Będąc po raz trzeci kilka lat temu w Szwajcarii, chciałam nagrać filmik z przepięknej miejscowości górskiej (byliśmy z dziećmi), był to region niemieckojęzyczny. Mąż w tym czasie wybierał z bankomatu pieniądze. Nieopodal jakiś starszy pan coś tam robił w ogródku. Ja, zachwycona urodą miejsca włączyłam kamerę i zaczęłam nagrywać. I w tym momencie ten starszy pan wybiegł ze swojej posesji i zaczął dobijać się do banku (malutki oddział), w którym była akurat przerwa.

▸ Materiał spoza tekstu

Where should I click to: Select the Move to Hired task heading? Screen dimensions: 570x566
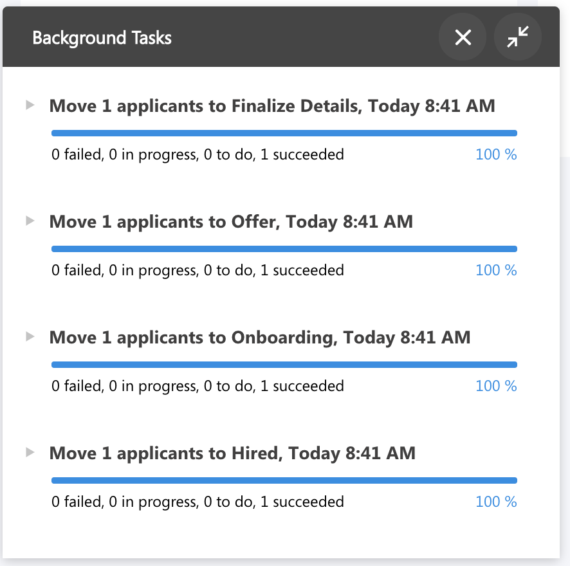[232, 453]
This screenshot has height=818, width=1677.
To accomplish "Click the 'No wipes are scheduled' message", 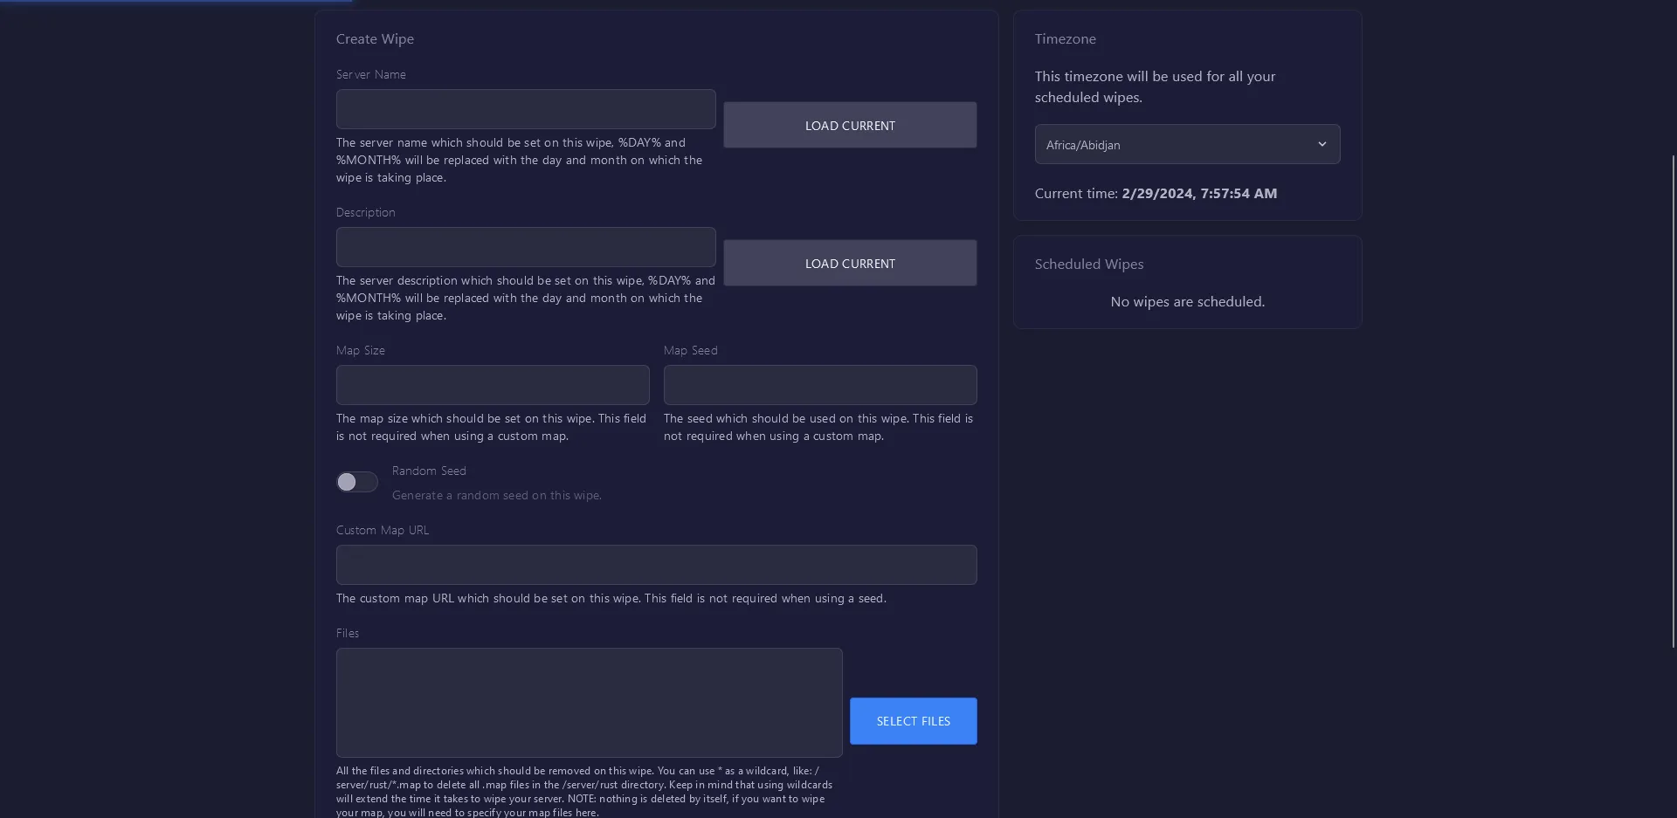I will pos(1187,301).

Po chwili drzwi otworzył zdziwiony pracownik, któremu ten staruszek ze złością pokazując na mnie coś tam gadał. Zrozumiałam tylko tyle, ze filmuję bank i trzeba wezwać policję. Byłam w szoku. Na szczęście pracownik banku znał angielski, więc wytłumaczyłam mu, ze jesteśmy turystami i filmuję ich piękne miasteczko. Do końca nie wiedziałam, jak się zachowa i czy przypadkiem nie będę miała problemów z tamtejszą policją. Byłam bardzo zdenerwowana. Na szczęście pracownik banku przyjął moje wyjaśnienia, będąc przy tym bardzo „chłodnym”. Starszy pan dalej coś wykrzykiwał, więc woleliśmy czym prędzej opuścić to miejsce. Ale niesmak pozostał i ten dzień już mieliśmy spisany na straty.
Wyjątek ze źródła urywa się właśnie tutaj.